- _Task description_:
Copy the entries word for word, beginning at the line containing "You are a computer-use" and continuing through the last line of the entries. Leave the pictures out of your copy.

- _Records_:
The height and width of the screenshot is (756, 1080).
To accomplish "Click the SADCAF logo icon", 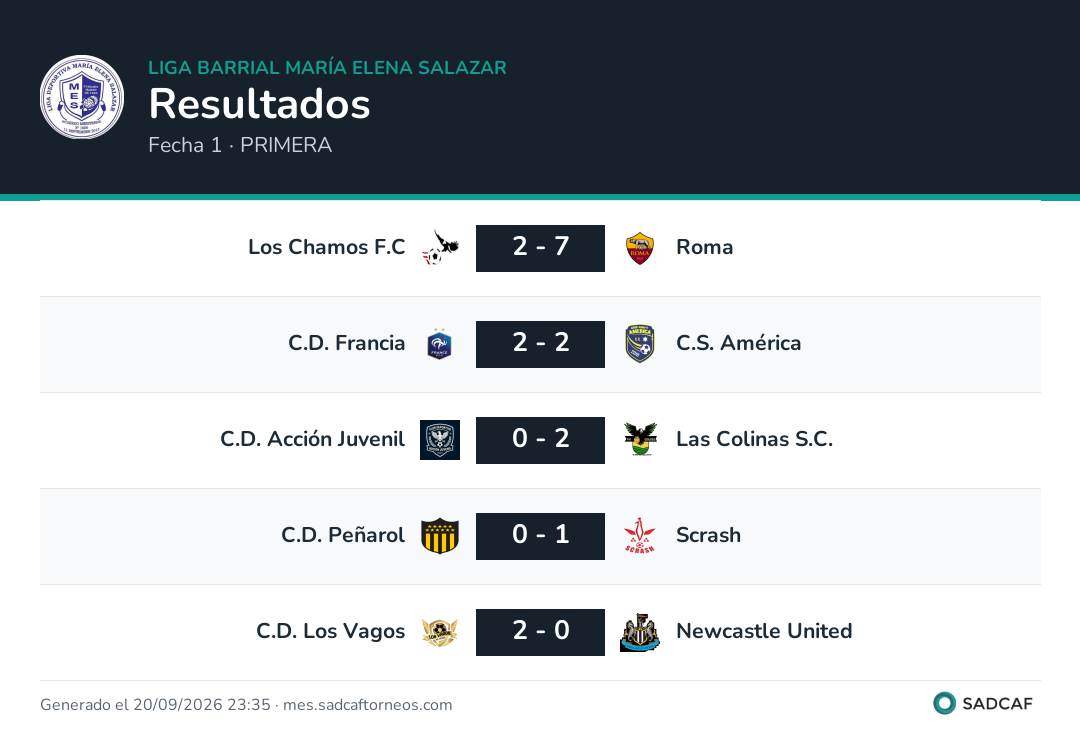I will click(x=944, y=703).
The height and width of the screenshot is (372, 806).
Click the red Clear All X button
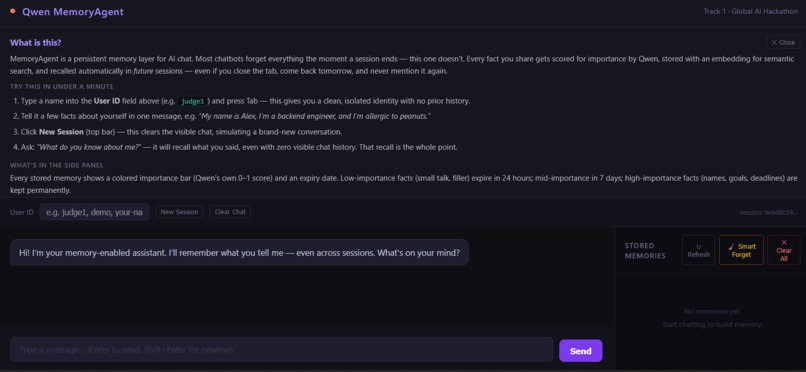[783, 250]
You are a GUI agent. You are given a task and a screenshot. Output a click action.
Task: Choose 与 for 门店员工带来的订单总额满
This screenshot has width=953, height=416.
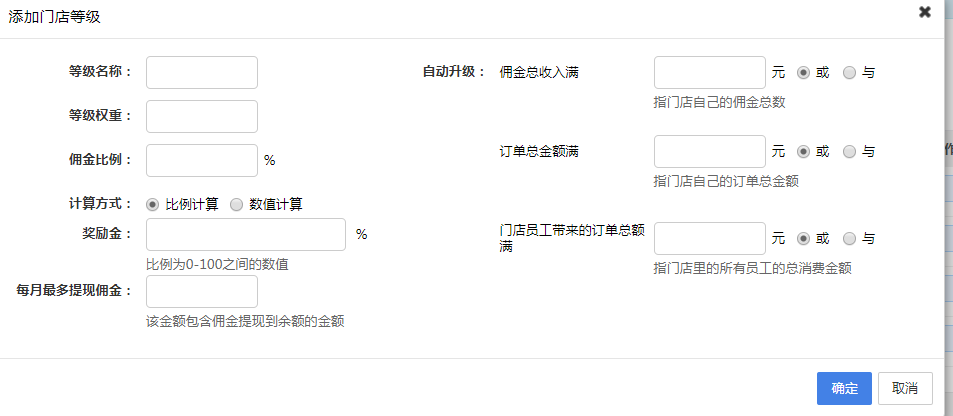pyautogui.click(x=850, y=239)
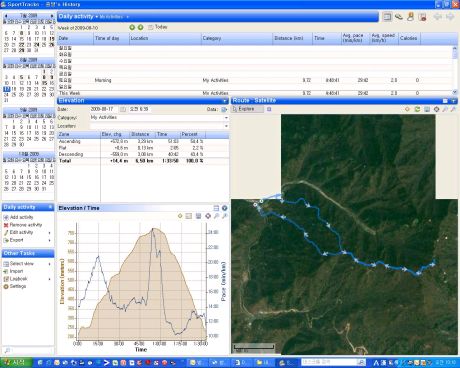The image size is (460, 368).
Task: Refresh the satellite route map
Action: click(x=417, y=109)
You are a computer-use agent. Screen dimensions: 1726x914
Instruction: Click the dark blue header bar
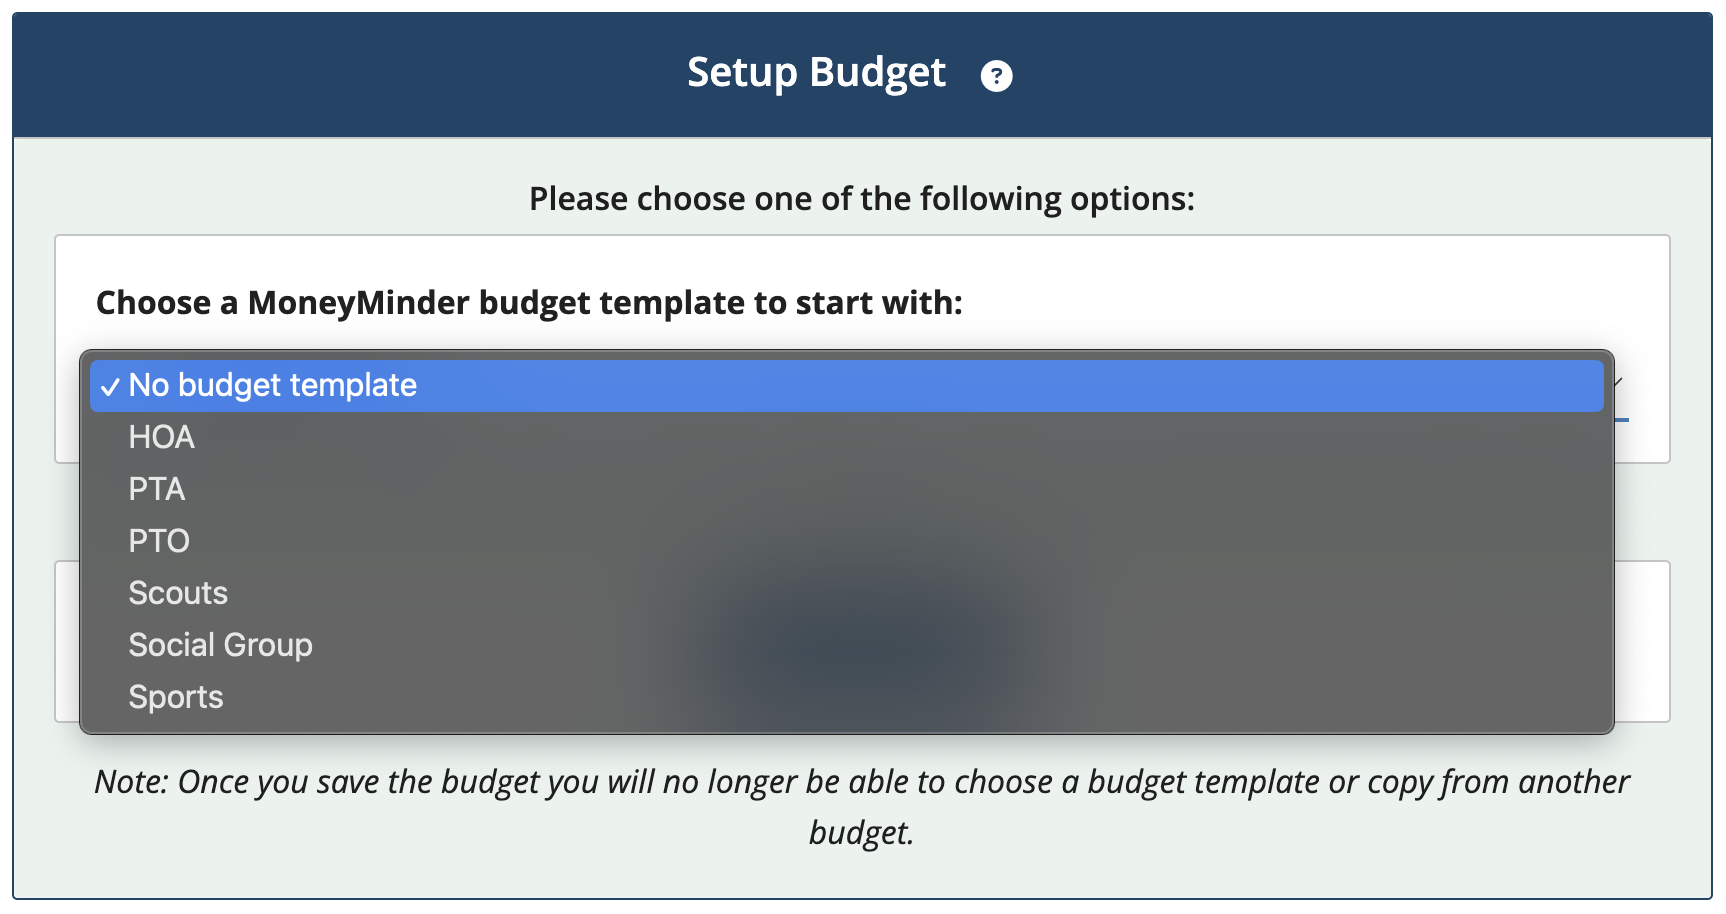[x=862, y=75]
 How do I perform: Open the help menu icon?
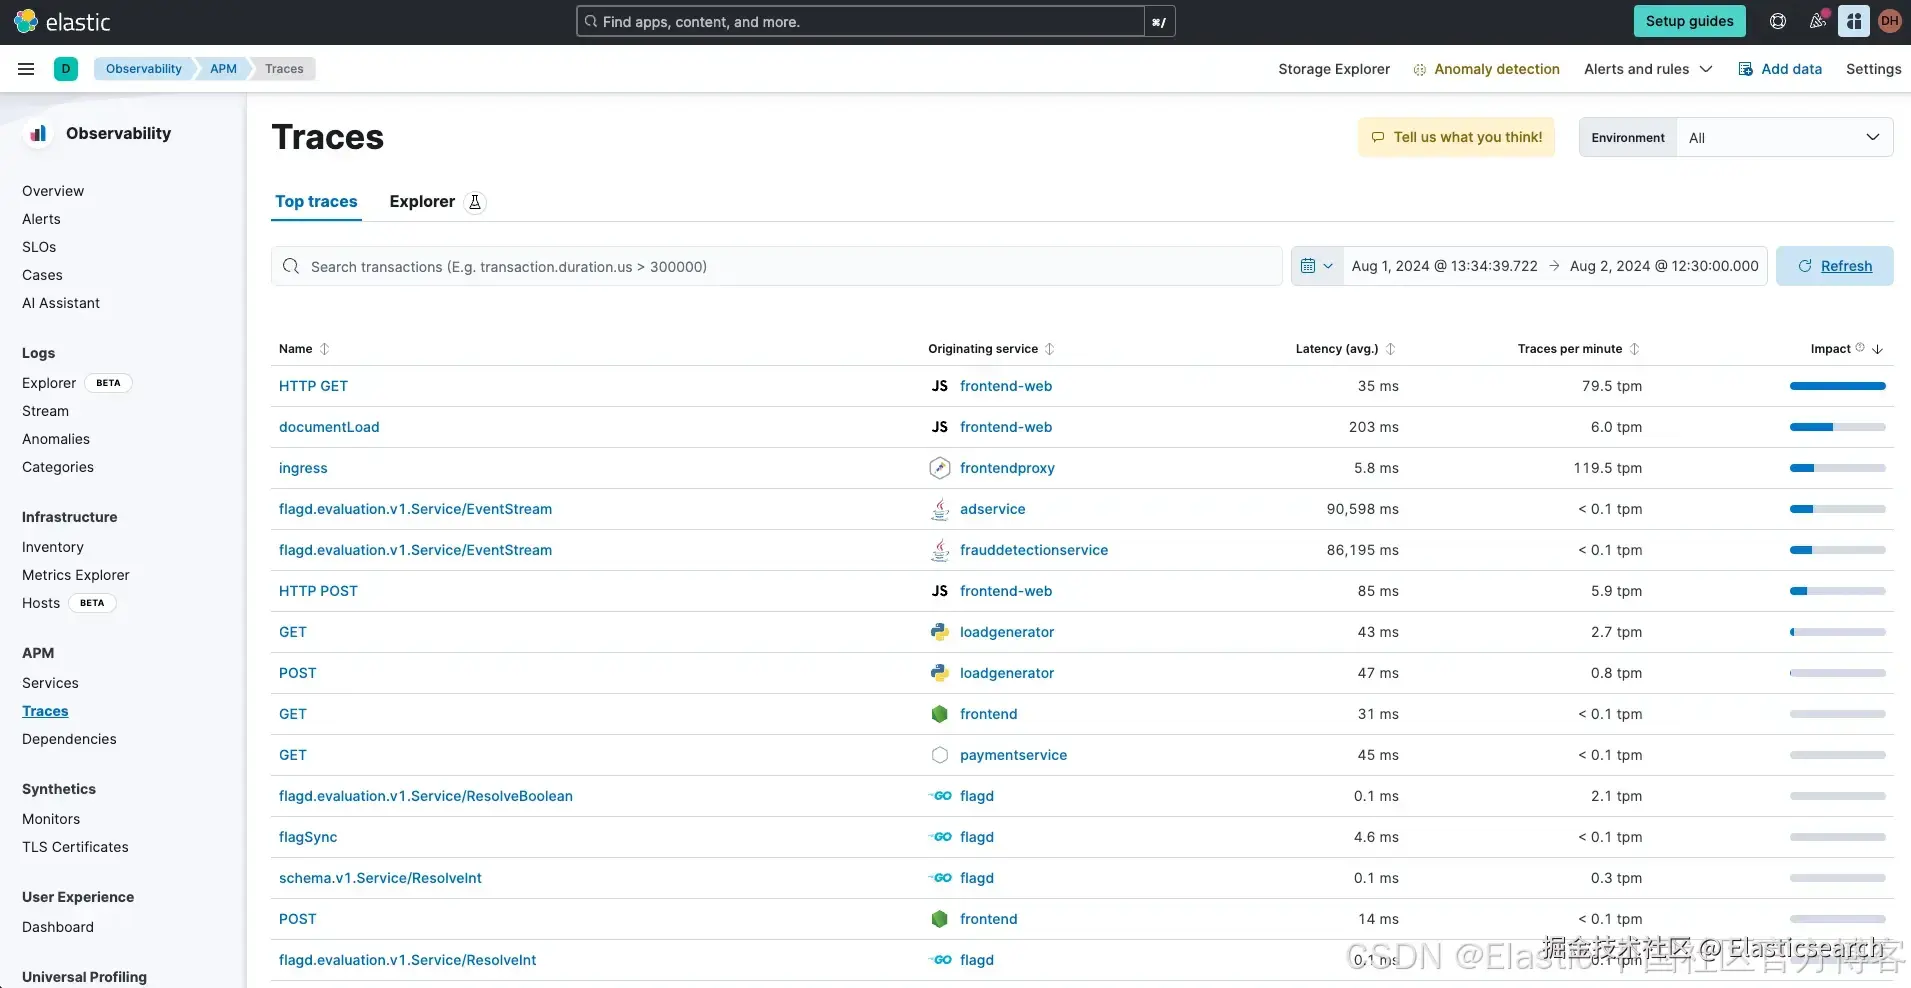[x=1778, y=21]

- _Written response_:
You are a computer-use agent. Screen dimensions: 1726x914
Instruction: Click the dark blue header bar
[x=862, y=75]
 How do I perform: Open the help menu icon?
[x=1778, y=21]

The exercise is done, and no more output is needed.